Spoiler isteyenler için!
(Eğer oyun hakkında spoiler istemiyorsanız bir sonraki başlığa geçin)
Bu kadar yazdıktan sonra hikayesel kısmından size spoiler vermezsem olmaz. “Zaten bu kadar olay anlatıldıktan sonra biz anladık, hain insan” derseniz haklısınız. Yine de umurumda değil. Çünkü bu yazıyı “hikaye ne oldu?” diye başımın etini yiyen yüzlerce okur için yazıyorum.
Öncelikle Diana ilk görevde Ajan 47 tarafından öldürülüyor, yalnız ölmeden önce teşkilat doktorlarının elinden Victoria isimli küçük bir kız çocuğu kurtarıyor. Ajan 47’nin onu korumasını söyleyerek son nefesini veriyor. Çocuğun boynundaki kolye çok önemli. Oyun boyunca ona dikkat edin. Hadi yine de kolyenin detaylarını anlatmayacağım. Ama Victoria’nın da özel bir kız olduğunu söylemek zorundayım. Hatta Ajan 47’yle özel bir bağı var.
Son olarak
Hitman: Absolution genel olarak oynanmaya kesinlikle değer bir oyun. Gerek eski Hitman’cilere, gerekse yeni Hitman’cilere yanaşmak için firma birçok adım atmış durumda. Zaten 14 Kasım’daki lansmanda da aynı cevabı almıştık. Doğal olarak multiplayer modunda birebir kapışmalar son derece başarılı. Ama gelişmesi gereken çok fazla sistem var. Hikaye kısmından sonra multiplayer çok geride kalmış.
Kostüm kısmına gelecek olursak, kafasını kaşıyarak o kadar polisin veya şüphelinin arasından geçmesi çok saçma dediğinizi duyar gibiyim. O zaman zor seviyede oynayın. Bu yüzden “saçma” diye nitelendirilebilecek öğe çok az. Ne de olsa her oyunda mutlaka eksiklikler vardır. Şahsen ne olursa olsun eski bir Hitman fanı olarak, bu oyunu zevkle oynadığımı söylemek zorundayım.

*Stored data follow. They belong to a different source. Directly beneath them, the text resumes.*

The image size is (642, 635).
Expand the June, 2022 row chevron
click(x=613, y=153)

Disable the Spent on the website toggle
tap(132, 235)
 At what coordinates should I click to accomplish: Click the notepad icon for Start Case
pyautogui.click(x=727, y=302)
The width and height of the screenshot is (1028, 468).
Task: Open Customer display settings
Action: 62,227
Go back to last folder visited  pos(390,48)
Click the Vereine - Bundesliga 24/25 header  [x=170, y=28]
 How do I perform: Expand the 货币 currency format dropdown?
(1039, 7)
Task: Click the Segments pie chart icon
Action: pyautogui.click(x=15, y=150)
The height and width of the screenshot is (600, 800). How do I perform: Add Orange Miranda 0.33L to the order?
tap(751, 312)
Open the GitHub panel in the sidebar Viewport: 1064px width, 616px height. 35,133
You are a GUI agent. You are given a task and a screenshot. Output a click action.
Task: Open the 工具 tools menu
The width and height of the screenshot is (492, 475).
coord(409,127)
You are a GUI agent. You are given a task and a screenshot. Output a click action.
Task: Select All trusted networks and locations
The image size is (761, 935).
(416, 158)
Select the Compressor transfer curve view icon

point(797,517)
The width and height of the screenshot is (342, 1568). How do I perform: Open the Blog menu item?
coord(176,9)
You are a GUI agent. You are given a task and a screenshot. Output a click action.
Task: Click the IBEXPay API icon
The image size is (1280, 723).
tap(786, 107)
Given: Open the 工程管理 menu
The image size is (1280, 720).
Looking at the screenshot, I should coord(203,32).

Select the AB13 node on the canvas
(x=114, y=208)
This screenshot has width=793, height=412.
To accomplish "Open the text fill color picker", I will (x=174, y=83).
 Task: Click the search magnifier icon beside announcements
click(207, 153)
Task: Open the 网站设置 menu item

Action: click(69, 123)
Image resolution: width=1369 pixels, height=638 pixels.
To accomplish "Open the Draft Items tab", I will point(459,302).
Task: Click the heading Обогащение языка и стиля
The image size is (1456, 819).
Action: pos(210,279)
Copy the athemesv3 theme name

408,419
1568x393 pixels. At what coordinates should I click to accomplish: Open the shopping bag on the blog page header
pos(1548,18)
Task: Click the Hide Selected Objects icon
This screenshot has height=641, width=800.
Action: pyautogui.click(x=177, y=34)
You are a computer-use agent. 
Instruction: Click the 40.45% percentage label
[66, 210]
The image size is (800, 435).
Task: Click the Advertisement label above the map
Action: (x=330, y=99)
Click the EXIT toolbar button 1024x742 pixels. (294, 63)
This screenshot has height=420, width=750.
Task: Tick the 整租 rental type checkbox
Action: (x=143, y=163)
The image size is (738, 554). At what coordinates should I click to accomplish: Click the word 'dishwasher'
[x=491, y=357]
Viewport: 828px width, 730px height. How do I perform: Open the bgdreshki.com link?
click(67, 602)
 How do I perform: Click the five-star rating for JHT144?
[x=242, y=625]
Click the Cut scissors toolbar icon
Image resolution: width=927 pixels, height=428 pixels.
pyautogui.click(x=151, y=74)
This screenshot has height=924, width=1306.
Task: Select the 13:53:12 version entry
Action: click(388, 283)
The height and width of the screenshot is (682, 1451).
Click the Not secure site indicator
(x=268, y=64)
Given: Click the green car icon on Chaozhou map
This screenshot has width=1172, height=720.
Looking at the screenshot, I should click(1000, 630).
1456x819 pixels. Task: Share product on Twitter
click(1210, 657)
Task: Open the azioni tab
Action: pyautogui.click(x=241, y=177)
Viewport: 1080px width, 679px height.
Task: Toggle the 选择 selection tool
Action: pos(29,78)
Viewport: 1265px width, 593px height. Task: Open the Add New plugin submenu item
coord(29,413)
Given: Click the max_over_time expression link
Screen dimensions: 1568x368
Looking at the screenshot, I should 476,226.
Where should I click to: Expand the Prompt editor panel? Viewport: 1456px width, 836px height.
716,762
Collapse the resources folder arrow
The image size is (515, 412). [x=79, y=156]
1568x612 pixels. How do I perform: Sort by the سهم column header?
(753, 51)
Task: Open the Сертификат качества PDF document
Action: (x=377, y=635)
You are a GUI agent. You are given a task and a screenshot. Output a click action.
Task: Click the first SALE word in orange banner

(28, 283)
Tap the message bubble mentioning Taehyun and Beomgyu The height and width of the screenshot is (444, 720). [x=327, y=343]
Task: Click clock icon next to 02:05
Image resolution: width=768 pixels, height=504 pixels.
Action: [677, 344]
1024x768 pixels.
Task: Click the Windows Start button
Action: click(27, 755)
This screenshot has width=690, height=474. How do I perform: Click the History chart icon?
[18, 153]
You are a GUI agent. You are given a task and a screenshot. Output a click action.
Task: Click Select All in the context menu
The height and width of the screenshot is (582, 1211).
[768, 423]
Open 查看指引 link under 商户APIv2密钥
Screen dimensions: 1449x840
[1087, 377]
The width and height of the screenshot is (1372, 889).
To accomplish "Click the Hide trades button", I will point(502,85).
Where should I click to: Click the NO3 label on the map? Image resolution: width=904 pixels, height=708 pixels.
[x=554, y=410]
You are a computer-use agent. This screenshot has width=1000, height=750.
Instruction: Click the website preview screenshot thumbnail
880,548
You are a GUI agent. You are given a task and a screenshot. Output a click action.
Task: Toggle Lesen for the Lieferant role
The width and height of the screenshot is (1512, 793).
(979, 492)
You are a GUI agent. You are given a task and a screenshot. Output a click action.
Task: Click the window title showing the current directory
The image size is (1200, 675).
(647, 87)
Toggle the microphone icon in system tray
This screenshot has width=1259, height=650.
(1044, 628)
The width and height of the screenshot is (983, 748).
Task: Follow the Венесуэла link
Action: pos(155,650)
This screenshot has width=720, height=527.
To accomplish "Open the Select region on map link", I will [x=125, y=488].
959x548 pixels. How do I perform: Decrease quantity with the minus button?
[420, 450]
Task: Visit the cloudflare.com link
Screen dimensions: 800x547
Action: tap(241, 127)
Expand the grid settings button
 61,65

Ayrıca Hitman: Absolution’ın videolarından bir tanesinin Equilibrium isimli mükemmel bir filme gönderme yaptığını fark ettim.
Equilibrium
Oyun görüntülerinden birinde Ajan 47 yukarıdaki sahneyi bize yaşatıyor. Bundan sonrasında bize oyunu oynamak düşüyor.
Başarılı suikast girişimleri dilerim.